Give back an exact copy of the lines in the records below, from the line that has "Instruction: Uncheck Proporcionální" through the line that has "The image size is (1920, 1134).", and nothing besides.
___ Recorded data
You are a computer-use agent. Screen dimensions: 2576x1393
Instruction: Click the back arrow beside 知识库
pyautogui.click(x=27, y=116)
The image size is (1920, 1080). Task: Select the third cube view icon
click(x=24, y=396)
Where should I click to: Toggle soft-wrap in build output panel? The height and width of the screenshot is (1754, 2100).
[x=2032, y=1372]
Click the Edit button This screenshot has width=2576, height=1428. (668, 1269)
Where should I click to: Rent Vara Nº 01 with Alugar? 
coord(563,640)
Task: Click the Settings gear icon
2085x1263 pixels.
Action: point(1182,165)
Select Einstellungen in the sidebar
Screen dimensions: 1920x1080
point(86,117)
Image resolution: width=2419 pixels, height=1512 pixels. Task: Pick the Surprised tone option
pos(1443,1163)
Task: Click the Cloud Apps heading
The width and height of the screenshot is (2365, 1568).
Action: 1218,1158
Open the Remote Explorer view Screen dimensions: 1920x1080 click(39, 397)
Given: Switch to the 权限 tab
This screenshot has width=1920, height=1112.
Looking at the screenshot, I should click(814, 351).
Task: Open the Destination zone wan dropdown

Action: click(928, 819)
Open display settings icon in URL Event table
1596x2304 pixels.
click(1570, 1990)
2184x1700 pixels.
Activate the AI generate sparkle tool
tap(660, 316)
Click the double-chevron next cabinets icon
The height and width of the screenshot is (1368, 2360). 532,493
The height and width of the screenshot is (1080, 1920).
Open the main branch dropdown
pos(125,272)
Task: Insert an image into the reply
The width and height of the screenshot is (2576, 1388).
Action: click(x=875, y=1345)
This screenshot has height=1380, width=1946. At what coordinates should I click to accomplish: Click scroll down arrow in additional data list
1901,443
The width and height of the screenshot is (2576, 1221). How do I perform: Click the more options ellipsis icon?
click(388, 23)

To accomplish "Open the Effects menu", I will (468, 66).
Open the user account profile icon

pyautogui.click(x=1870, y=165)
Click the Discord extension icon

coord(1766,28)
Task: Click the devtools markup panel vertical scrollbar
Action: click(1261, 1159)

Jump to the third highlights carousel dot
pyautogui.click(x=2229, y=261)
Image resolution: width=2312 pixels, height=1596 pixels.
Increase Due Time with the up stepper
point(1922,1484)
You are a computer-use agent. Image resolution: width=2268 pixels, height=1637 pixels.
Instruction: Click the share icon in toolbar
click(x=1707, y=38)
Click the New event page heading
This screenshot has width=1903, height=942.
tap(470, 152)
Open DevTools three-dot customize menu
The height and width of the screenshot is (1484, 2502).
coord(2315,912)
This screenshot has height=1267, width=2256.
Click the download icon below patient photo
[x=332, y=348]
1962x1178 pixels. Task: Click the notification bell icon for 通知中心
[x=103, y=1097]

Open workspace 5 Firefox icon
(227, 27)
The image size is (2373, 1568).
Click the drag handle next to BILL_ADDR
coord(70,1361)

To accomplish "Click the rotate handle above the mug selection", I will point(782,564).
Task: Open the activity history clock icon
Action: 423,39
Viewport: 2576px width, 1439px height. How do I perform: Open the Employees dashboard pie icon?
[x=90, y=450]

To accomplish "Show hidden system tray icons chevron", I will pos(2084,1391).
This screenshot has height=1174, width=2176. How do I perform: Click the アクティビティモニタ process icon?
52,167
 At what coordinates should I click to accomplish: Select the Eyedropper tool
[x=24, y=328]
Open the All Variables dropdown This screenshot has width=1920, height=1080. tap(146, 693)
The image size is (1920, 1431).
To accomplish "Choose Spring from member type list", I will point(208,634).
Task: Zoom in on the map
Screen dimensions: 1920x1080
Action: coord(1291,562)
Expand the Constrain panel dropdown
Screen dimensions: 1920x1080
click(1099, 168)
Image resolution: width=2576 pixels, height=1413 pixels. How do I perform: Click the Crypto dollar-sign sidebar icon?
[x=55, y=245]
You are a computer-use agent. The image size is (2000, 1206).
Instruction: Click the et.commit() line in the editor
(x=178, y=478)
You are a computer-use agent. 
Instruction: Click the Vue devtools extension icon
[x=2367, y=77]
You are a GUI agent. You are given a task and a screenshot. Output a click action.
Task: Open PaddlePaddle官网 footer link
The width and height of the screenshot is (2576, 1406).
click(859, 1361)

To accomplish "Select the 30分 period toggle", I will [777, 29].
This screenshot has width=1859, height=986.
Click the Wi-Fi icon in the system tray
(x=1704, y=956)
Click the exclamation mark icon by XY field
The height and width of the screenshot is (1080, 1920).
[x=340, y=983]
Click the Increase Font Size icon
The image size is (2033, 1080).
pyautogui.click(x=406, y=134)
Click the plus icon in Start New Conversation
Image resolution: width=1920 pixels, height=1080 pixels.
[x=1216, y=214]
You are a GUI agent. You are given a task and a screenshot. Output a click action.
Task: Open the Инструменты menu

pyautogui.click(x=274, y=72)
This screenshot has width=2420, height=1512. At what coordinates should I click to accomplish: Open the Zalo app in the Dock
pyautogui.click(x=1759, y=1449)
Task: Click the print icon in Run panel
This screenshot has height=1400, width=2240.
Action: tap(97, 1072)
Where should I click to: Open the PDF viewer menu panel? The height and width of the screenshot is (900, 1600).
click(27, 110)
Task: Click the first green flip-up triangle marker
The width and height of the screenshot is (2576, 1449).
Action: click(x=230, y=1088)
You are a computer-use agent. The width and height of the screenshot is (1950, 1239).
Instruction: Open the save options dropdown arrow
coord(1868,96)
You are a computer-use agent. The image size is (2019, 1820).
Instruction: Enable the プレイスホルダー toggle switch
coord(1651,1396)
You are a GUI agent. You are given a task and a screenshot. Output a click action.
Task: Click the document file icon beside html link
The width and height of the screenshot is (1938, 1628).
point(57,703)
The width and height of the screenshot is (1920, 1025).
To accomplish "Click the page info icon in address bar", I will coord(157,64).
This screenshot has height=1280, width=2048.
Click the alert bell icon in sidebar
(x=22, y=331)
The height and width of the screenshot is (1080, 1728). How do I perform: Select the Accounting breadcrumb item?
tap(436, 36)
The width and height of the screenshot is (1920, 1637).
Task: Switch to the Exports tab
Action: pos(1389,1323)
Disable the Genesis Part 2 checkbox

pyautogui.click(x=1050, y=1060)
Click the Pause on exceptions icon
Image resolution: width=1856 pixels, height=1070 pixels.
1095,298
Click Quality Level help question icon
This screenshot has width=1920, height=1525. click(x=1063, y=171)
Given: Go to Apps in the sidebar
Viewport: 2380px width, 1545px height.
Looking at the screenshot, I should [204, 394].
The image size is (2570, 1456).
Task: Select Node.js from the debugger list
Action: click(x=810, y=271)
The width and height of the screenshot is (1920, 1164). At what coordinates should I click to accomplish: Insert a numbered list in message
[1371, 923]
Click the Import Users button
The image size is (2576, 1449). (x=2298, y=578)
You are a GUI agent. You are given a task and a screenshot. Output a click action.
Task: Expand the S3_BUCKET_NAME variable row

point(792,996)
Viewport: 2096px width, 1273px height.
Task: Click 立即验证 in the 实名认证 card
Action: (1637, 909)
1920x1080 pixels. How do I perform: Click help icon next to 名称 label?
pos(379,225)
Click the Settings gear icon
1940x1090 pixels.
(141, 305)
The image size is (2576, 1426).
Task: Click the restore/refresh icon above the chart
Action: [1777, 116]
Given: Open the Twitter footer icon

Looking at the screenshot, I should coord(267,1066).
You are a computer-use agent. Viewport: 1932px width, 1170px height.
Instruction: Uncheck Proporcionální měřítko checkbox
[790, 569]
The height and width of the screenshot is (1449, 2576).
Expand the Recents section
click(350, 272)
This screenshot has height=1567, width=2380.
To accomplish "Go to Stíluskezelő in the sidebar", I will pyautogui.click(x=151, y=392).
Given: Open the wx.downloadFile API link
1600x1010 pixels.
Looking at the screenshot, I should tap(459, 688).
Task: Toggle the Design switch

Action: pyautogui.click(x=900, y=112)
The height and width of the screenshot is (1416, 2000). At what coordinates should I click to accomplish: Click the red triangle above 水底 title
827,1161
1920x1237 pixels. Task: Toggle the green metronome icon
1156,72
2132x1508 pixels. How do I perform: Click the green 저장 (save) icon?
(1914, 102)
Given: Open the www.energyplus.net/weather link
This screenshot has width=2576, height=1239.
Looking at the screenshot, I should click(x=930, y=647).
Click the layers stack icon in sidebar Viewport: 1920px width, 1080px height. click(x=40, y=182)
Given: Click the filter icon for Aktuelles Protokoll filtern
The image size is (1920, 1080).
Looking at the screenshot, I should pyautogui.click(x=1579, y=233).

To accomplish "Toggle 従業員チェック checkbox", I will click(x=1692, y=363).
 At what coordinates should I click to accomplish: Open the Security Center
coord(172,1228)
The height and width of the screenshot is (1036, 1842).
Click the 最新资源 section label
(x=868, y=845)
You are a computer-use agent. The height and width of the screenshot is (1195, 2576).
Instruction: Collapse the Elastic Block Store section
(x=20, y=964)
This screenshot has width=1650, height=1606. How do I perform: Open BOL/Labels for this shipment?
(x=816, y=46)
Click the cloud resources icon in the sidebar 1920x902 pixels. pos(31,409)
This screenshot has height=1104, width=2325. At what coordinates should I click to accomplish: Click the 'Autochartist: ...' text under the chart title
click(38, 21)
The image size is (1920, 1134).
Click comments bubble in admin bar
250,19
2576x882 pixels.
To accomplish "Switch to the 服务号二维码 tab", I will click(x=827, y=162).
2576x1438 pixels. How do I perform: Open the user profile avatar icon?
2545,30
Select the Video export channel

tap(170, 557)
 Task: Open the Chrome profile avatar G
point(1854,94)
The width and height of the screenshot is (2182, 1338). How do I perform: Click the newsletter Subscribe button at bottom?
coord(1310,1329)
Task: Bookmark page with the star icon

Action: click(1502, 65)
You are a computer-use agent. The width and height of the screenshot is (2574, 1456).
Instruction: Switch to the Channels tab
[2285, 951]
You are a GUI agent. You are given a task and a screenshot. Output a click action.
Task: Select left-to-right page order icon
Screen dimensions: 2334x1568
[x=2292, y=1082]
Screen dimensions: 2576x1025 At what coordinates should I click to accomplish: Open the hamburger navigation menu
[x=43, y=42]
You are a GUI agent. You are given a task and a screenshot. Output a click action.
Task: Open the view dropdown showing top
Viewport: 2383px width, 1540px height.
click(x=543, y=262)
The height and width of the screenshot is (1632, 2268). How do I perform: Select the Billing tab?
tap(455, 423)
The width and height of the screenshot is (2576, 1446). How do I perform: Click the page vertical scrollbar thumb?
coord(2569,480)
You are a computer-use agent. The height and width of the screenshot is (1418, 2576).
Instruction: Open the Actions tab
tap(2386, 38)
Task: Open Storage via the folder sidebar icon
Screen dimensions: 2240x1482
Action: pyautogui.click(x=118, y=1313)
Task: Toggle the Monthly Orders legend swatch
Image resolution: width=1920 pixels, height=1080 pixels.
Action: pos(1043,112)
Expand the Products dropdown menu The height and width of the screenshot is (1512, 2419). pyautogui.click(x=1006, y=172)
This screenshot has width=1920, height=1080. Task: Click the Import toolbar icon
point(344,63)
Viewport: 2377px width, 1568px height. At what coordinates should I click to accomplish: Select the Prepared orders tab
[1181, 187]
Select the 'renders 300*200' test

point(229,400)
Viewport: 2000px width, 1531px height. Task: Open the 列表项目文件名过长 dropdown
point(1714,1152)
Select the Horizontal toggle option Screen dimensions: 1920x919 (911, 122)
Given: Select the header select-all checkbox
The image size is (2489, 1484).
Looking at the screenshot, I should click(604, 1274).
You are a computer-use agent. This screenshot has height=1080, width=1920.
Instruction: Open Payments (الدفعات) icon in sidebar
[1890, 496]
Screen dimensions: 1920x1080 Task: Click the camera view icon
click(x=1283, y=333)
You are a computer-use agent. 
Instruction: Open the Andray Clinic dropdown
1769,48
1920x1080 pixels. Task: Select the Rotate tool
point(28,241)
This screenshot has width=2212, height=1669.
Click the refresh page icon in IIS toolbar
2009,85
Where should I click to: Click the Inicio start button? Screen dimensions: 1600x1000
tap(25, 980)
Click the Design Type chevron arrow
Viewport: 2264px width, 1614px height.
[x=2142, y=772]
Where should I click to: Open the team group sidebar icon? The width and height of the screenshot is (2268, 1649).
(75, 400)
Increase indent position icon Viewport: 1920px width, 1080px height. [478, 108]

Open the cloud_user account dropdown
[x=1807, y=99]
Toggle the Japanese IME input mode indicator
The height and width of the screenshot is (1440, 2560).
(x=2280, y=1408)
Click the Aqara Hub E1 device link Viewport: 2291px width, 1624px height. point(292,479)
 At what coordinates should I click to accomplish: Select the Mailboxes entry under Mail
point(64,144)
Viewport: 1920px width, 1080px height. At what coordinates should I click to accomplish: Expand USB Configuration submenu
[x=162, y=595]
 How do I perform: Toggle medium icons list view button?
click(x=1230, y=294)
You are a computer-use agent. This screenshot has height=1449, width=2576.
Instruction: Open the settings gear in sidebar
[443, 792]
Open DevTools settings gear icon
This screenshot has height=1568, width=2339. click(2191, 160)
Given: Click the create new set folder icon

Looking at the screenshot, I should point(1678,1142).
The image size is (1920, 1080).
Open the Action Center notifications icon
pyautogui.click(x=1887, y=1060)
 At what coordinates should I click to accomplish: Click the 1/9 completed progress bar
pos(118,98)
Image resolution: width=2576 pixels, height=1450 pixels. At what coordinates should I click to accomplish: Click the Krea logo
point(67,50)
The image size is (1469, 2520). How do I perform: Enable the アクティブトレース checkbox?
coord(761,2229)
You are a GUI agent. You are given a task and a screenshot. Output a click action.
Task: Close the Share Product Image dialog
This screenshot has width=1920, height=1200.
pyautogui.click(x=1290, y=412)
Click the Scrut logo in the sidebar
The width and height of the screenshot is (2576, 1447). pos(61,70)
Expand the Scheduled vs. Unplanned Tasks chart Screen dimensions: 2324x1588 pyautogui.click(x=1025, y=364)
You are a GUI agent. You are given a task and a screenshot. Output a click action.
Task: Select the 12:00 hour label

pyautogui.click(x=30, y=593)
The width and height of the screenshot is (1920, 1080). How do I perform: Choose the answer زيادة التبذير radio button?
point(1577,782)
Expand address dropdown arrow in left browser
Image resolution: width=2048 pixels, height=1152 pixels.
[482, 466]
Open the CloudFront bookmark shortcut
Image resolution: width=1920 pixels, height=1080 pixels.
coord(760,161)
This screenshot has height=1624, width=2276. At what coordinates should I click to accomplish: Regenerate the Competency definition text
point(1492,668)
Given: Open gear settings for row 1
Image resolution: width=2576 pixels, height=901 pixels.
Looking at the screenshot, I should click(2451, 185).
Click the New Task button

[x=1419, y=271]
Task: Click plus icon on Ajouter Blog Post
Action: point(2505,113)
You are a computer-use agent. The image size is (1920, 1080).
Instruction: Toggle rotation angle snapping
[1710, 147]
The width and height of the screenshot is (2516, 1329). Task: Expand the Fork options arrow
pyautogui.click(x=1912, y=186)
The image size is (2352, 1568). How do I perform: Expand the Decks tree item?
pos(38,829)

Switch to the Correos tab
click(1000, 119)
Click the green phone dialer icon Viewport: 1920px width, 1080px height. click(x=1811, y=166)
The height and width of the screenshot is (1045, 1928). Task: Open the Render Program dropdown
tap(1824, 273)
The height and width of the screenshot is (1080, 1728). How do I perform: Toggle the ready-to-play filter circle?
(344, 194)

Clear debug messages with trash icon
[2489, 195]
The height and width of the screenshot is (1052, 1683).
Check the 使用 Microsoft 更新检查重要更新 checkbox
______
**Response below**
Instruction: Uncheck Proporcionální měřítko checkbox
[790, 569]
The height and width of the screenshot is (1449, 2576).
Expand the Recents section
click(350, 272)
This screenshot has height=1567, width=2380.
To accomplish "Go to Stíluskezelő in the sidebar", I will pyautogui.click(x=151, y=392).
Given: Open the wx.downloadFile API link
1600x1010 pixels.
Looking at the screenshot, I should tap(459, 688).
Task: Toggle the Design switch

Action: pyautogui.click(x=900, y=112)
The height and width of the screenshot is (1416, 2000). At what coordinates should I click to accomplish: Click the red triangle above 水底 title
827,1161
1920x1237 pixels. Task: Toggle the green metronome icon
1156,72
2132x1508 pixels. How do I perform: Click the green 저장 (save) icon?
(1914, 102)
Given: Open the www.energyplus.net/weather link
This screenshot has width=2576, height=1239.
Looking at the screenshot, I should click(x=930, y=647).
Click the layers stack icon in sidebar Viewport: 1920px width, 1080px height. click(x=40, y=182)
Given: Click the filter icon for Aktuelles Protokoll filtern
The image size is (1920, 1080).
Looking at the screenshot, I should pyautogui.click(x=1579, y=233).

To accomplish "Toggle 従業員チェック checkbox", I will click(x=1692, y=363).
 At what coordinates should I click to accomplish: Open the Security Center
coord(172,1228)
The height and width of the screenshot is (1036, 1842).
Click the 最新资源 section label
(x=868, y=845)
You are a computer-use agent. The height and width of the screenshot is (1195, 2576).
Instruction: Collapse the Elastic Block Store section
(x=20, y=964)
This screenshot has width=1650, height=1606. How do I perform: Open BOL/Labels for this shipment?
(x=816, y=46)
Click the cloud resources icon in the sidebar 1920x902 pixels. pos(31,409)
This screenshot has height=1104, width=2325. At what coordinates should I click to accomplish: Click the 'Autochartist: ...' text under the chart title
click(38, 21)
The image size is (1920, 1134).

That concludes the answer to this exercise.